3
votes

Im having an issue with my joomla site. At first it would create duplicates of urls with and without trailing slash. So I implemented some htaccess code to force a trailing slash. Then it was causing soft 404s that is, if I entered a non existent page the status in my crawler was actually 200 for these non existing pages, but it was just a 404 page template. Not a hard 404. So I changed that in the "error.php" file.

However the issue is that when I enter any non-existent url like "domain.com/nonexistentpage" (without a trailing slash) it first redirects it via the 301 rule to the "domain.com/nonexistentpage/" and THEN returns a 404.

If I stop the redirecting of pages, than that same URL "domain.com/nonexistentpage" will return a hard 404 as expected, but the URLs wont redirect to the trailing slash version (which I need). However if I redirect it, it will 301 before 404ing.

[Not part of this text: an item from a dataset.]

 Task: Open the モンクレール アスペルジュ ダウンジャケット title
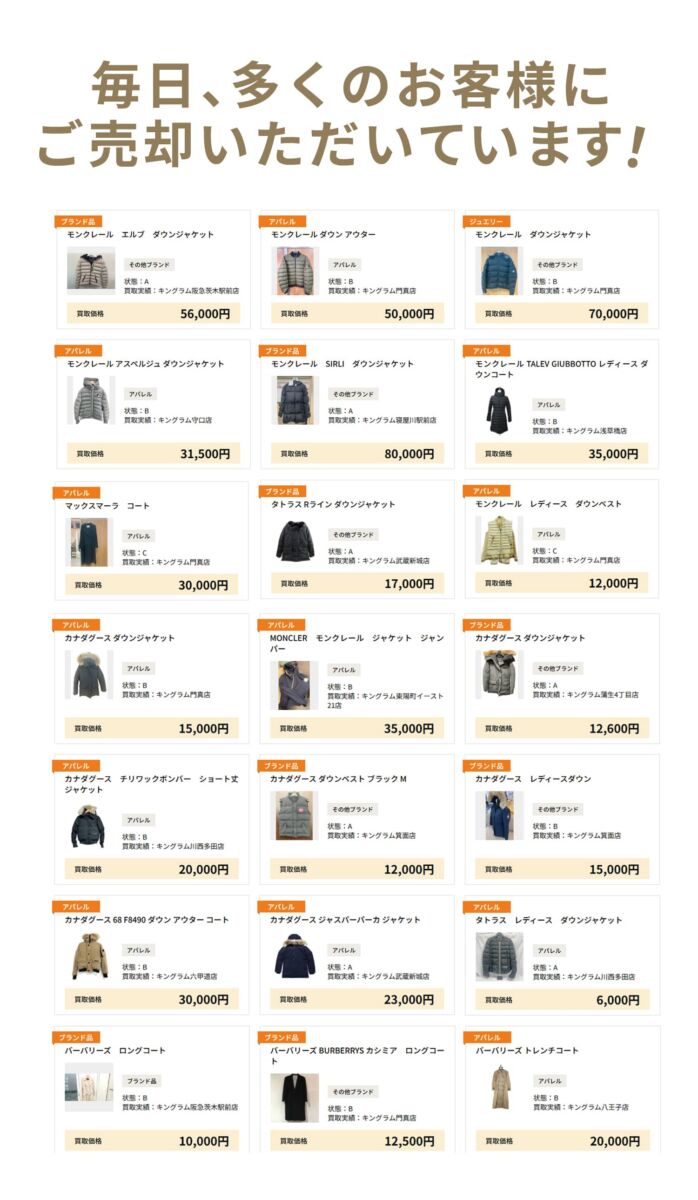[146, 364]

I dont have any pages on my site that are not without a trailing slash, so I want all pages that dont exist to go straight to my "error.php" file and be excepted from the 301 rule. How would I do this? Here is my coded attempt

RewriteCond %{REQUEST_URI} !-d 
RewriteCond %{REQUEST_URI} !-f 
RewriteRule .? - [S=1] 
RewriteCond %{REQUEST_URI} !(.*)/$ 
RewriteRule ^(.*)$ http://www.domainxyz.com/$1/ 
RewriteRule .+ - [L]

Im very inexperienced with htaccess. the idea was that if the file is non existent that the slash rewrite rule should be ignored.

2
I'm not convinced you can daisy chain a skip onto a RewriteCond like that... - CD001
In this case the skip command works however, it picks up even the real files and folders as non-existent and they all skip the rewrite rule, so only the last rewrite rule is applied to all pages and they all return 404's. - Ahmed Gilani

2 Answers

0
votes

If you look at it another way, I think what you're saying is:

  1. If the REQUEST_FILENAME is a file or directory
  2. and REQUEST_URI doesn't have a trailing slash

Then 301 to the same URL with the trailing slash...

Which translates to:

RewriteCond %{REQUEST_FILENAME} -f [OR]
RewriteCond %{REQUEST_FILENAME} -d 
RewriteCond %{REQUEST_URI} !.*/$
RewriteRule ^(.*)$ /$1/ [R=301,L]

Because [OR] takes precedence over the implicit [AND] the rewrite conditions are basically read as (#1 OR #2) AND #3


Though actually your original method works with a small tweak:

RewriteCond %{REQUEST_FILENAME} !-f
RewriteCond %{REQUEST_FILENAME} !-d
RewriteRule .? - [S=1]
RewriteRule ^(.*[^/])$ /$1/ [R=301,L]

Just ditch that final rewrite condition and change the rule slightly so that it only matches when there's not a trailing slash.

0
votes

Still have not been able to solve this. I did notice one thing. If I add .html extension to each page then these redirect rules work. AKA the existent and non existent files are correctly separated by htaccess and rules applied accordingly. But if I leave them as is ending with a forward slash, it does not matter whether I add a condition first to check of the file or directory is real or not. They ALL redirect and THEN it 404s the nonexistent urls, but not 404 right away.... Cant understand what the issue could be.